I’m trying to implement both learning rate warmup and a learning rate schedule within my training loop.
I’m currently using this for learning rate warmup, specifically the LinearWarmup()
. So this simply ramps up from 0
to max_lr
over a given number of steps.
I’m also wanting to use CosineAnnealingWarmRestarts(optimizer, T_0, T_mult)
as my lr scheduler.
The challenge is that I’m wanting to use a rather long warm up period, without using an initially high value of T_0
. Is there a way I can the LR scheduler to become active over after X number of steps have passed? A simplified version of my code is below. It may also be beneficial to have the LR constant for a number of steps before the scheduled decay begins.
If my initial value of T_0 is not high enough, the LR value during the warm up period follows the pattern of the LR schedule.

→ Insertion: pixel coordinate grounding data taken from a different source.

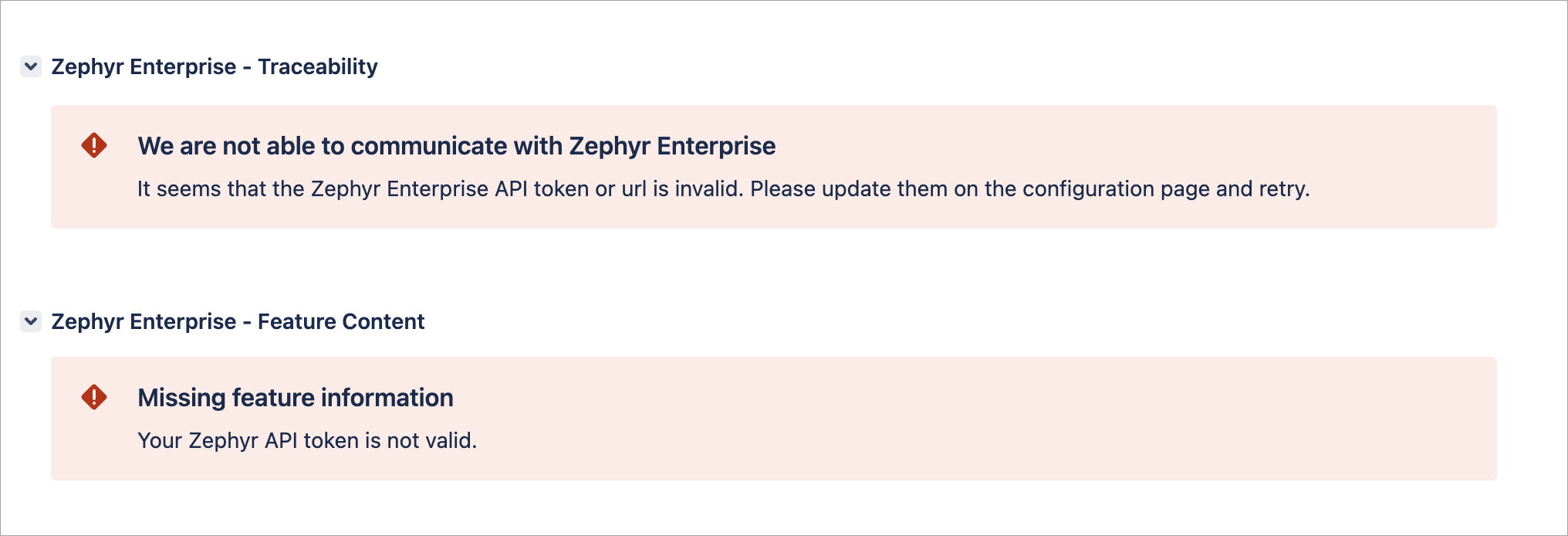1568x536 pixels.
Task: Click empty right side of the Traceability error panel
Action: [x=1404, y=167]
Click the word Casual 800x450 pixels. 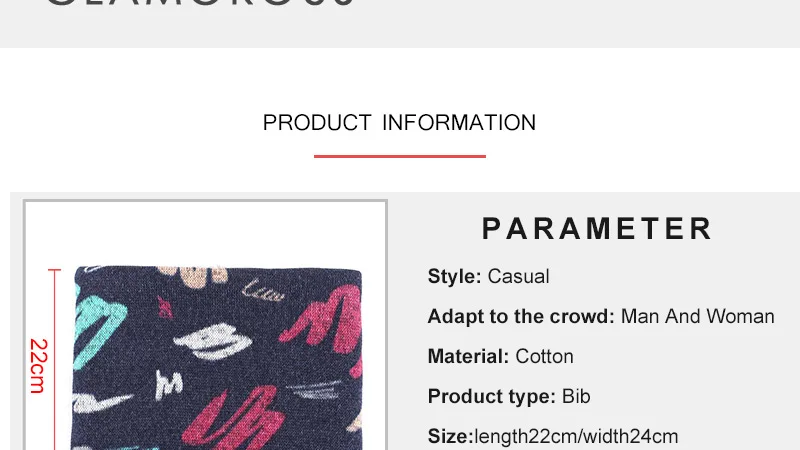[518, 277]
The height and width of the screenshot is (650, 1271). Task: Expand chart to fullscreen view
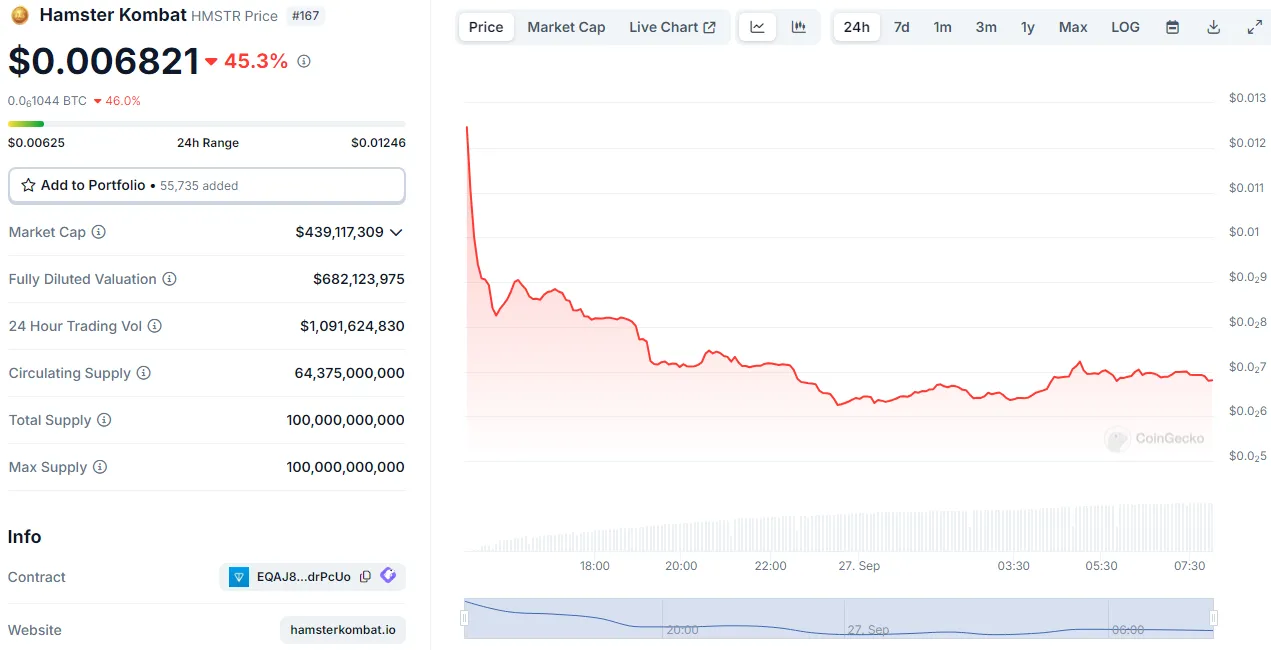[1254, 27]
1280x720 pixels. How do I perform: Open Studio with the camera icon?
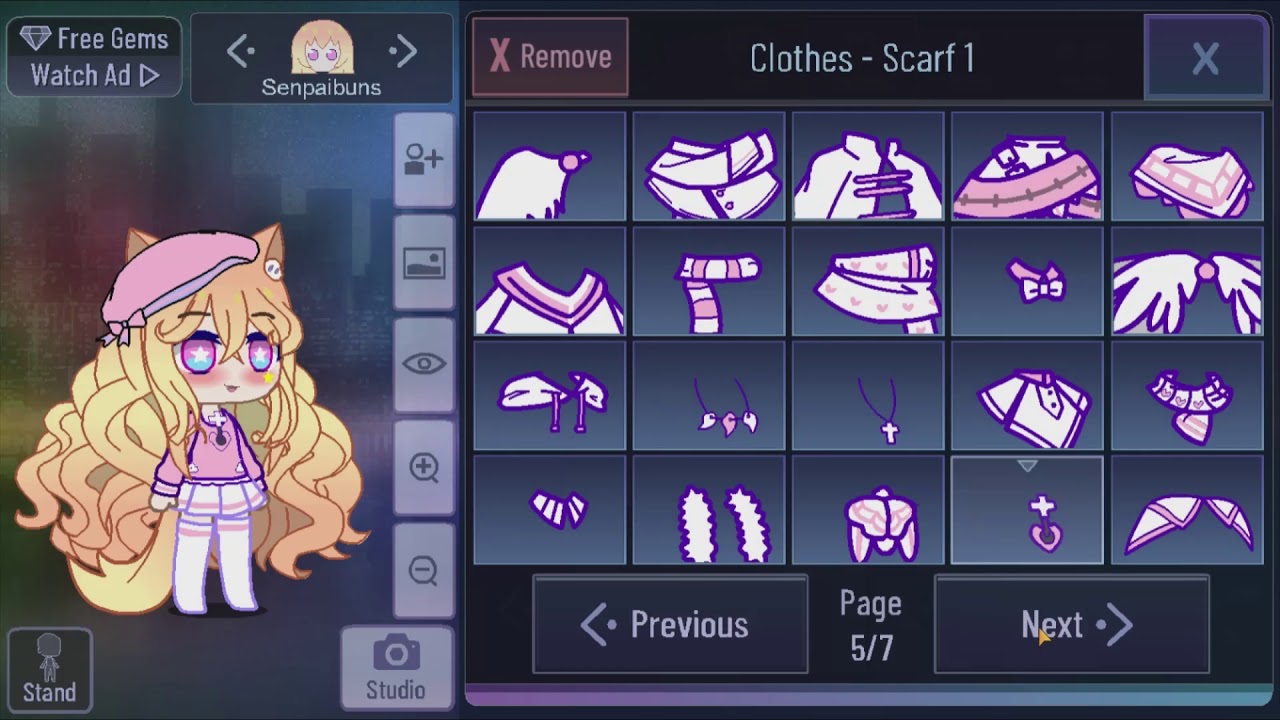pos(396,668)
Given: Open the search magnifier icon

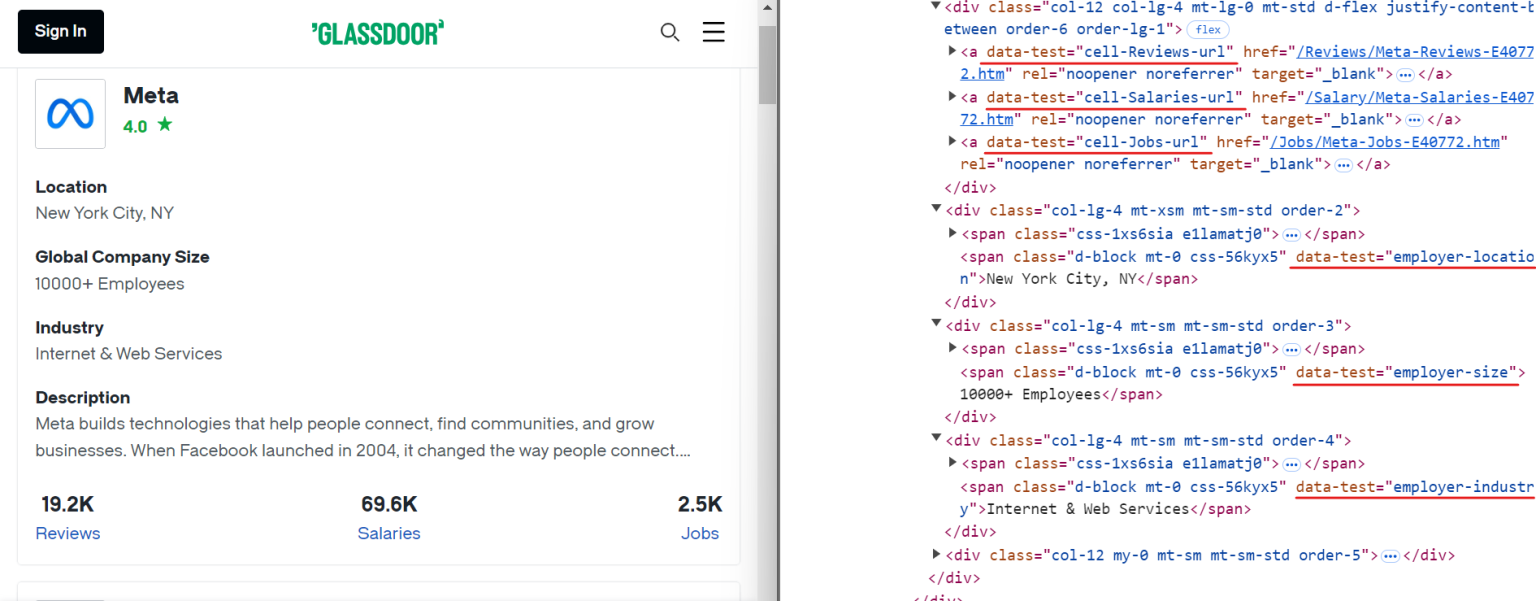Looking at the screenshot, I should pyautogui.click(x=669, y=32).
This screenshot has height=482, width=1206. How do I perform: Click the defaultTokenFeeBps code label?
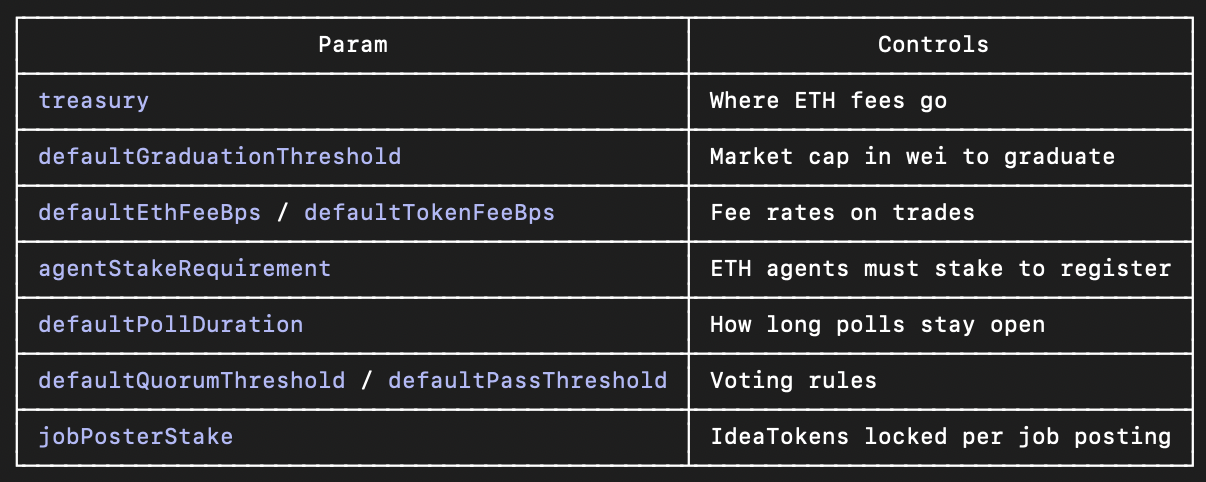pos(429,213)
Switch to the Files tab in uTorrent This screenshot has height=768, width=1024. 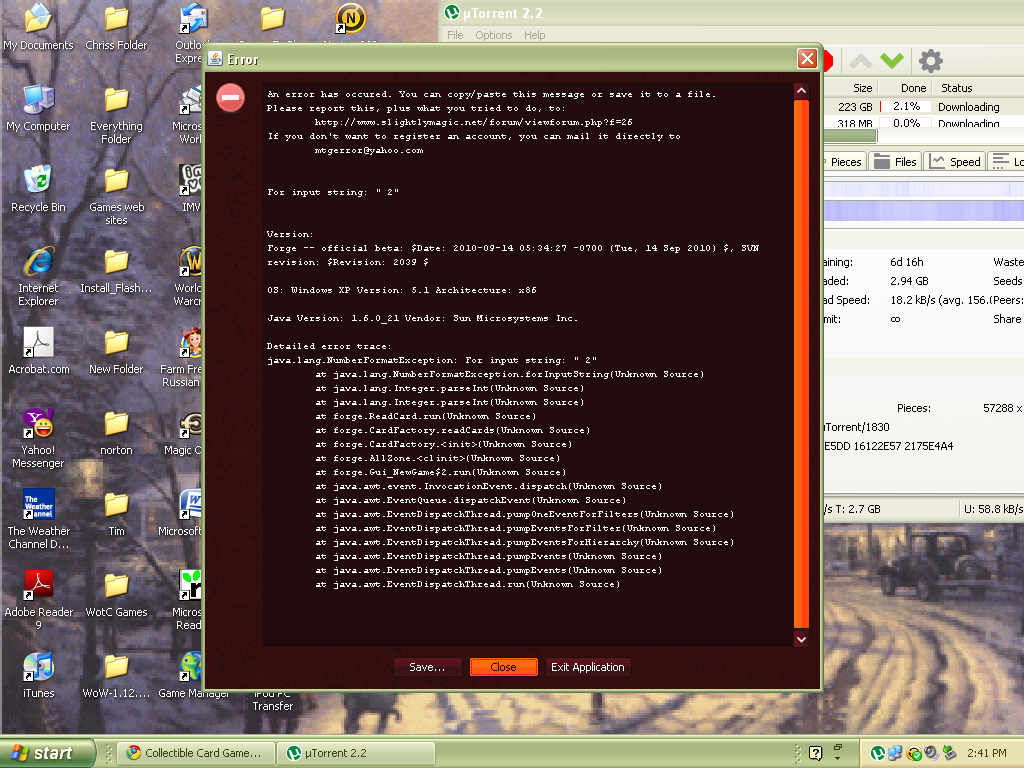tap(895, 162)
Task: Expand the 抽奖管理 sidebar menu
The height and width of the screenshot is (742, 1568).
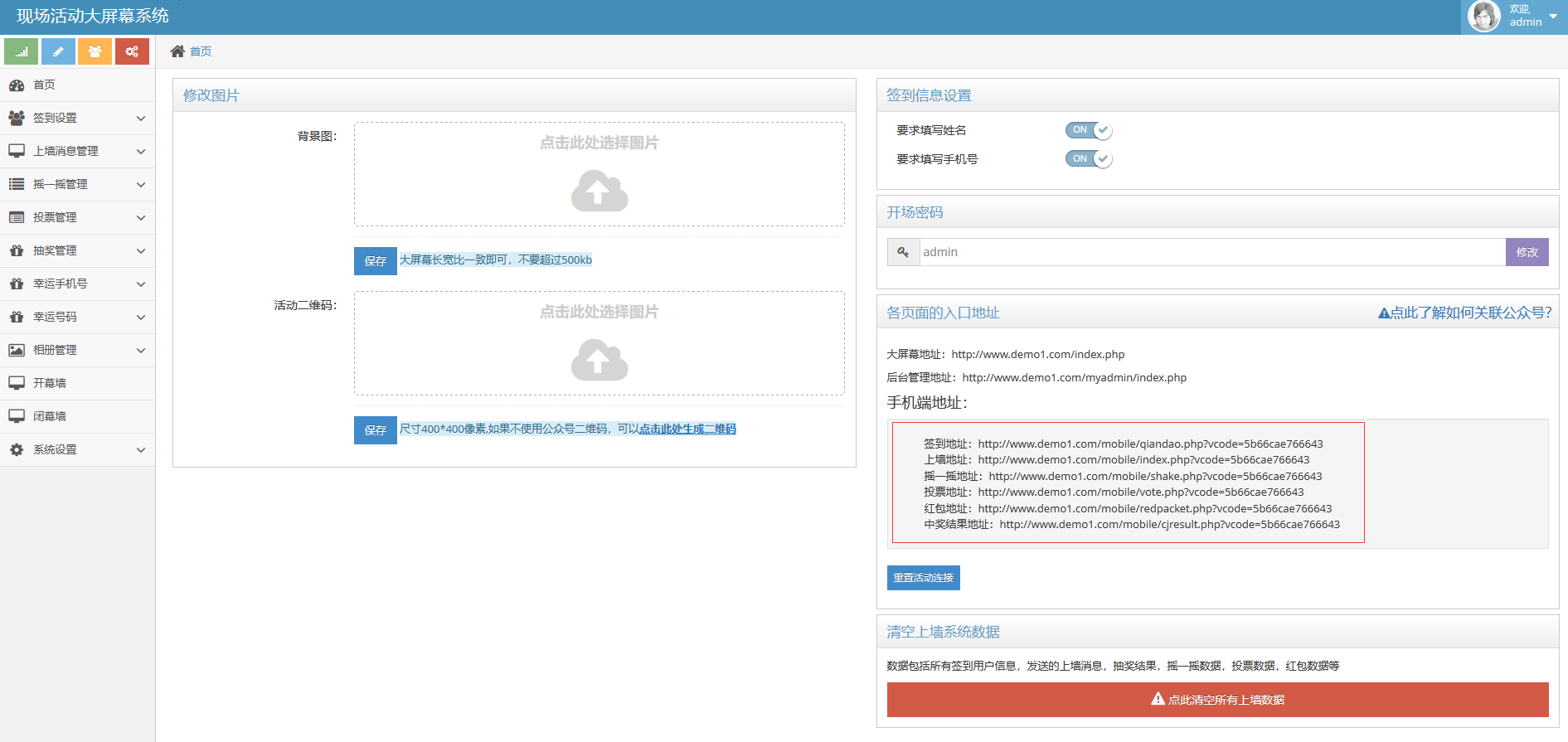Action: pyautogui.click(x=77, y=250)
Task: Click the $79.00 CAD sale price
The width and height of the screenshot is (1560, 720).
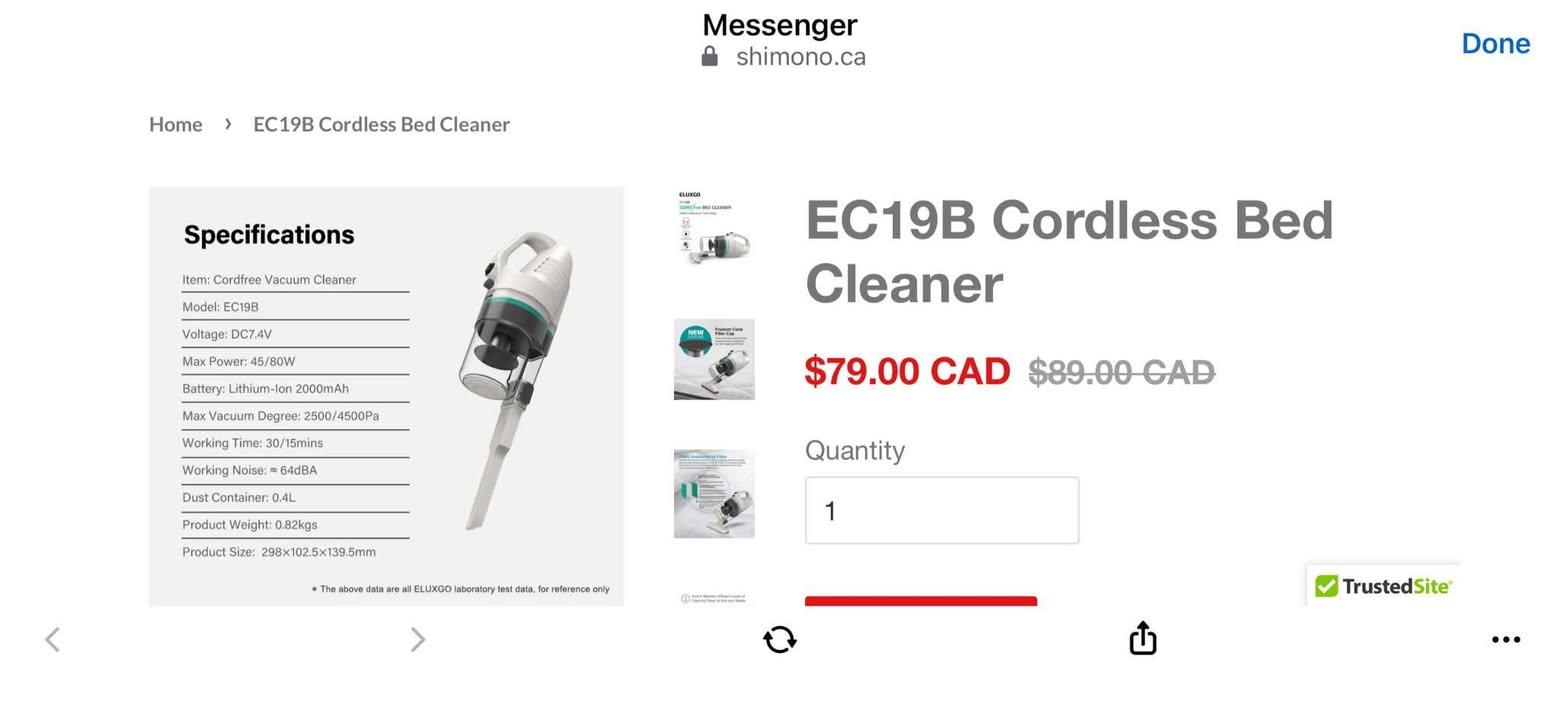Action: coord(907,372)
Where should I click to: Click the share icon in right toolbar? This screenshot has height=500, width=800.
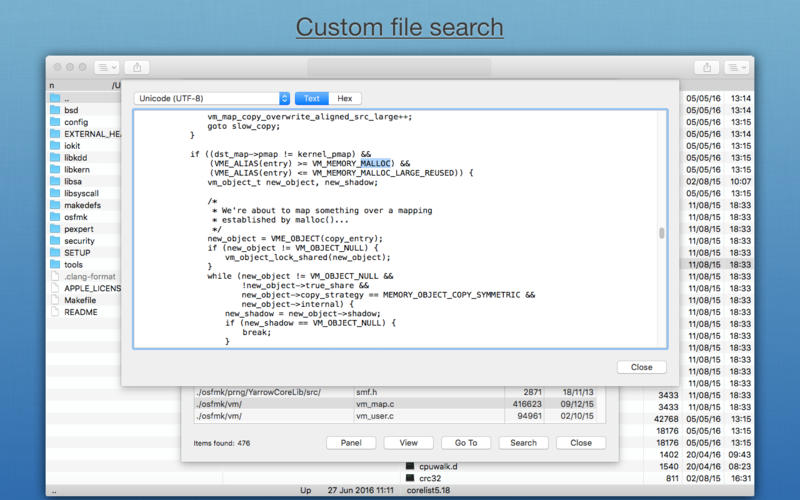point(707,67)
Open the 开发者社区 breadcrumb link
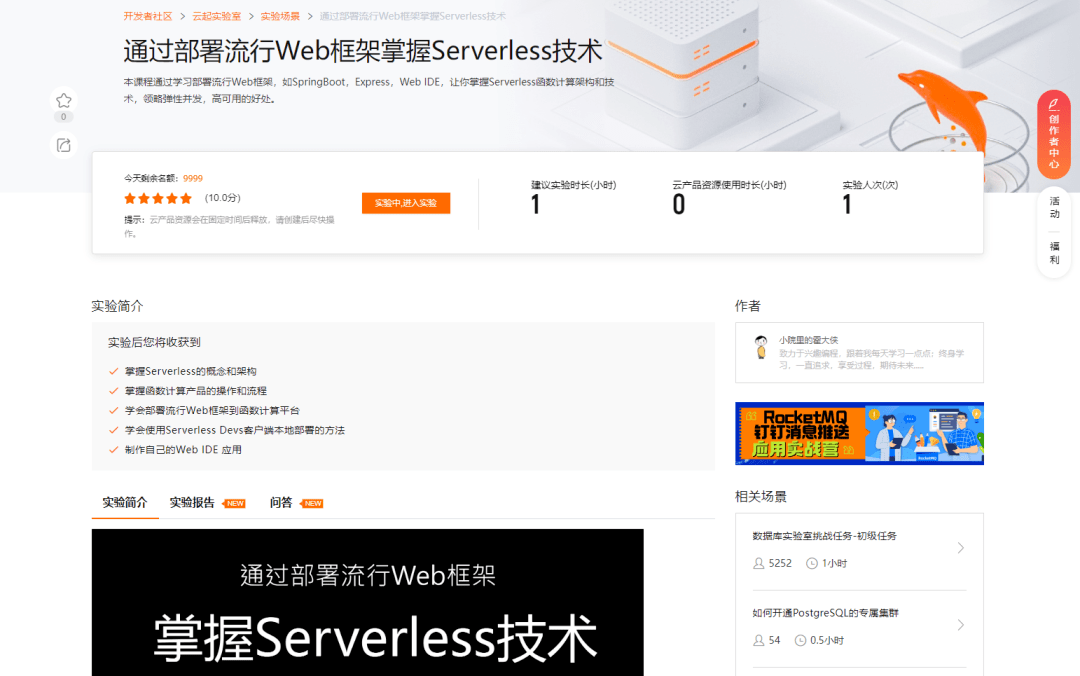 click(148, 16)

I’m not sure if this is something that is desirable?
import torch
import pytorch_warmup as warmup
optimizer = torch.optim.AdamW(params, lr=lr)
num_steps = len(dataloader) * num_epochs
lr_scheduler = torch.optim.lr_scheduler.CosineAnnealingWarmRestarts(optimizer, T_0=10, T_mult=2)
warmup_scheduler = warmup.LinearWarmup(optimizer, warmup_period=1000)
iters = len(dataloader)
for epoch in range(1,num_epochs+1):
for idx, batch in enumerate(dataloader):
optimizer.zero_grad()
loss = ...
loss.backward()
optimizer.step()
with warmup_scheduler.dampening():
lr_scheduler.step(epoch + idx / iters)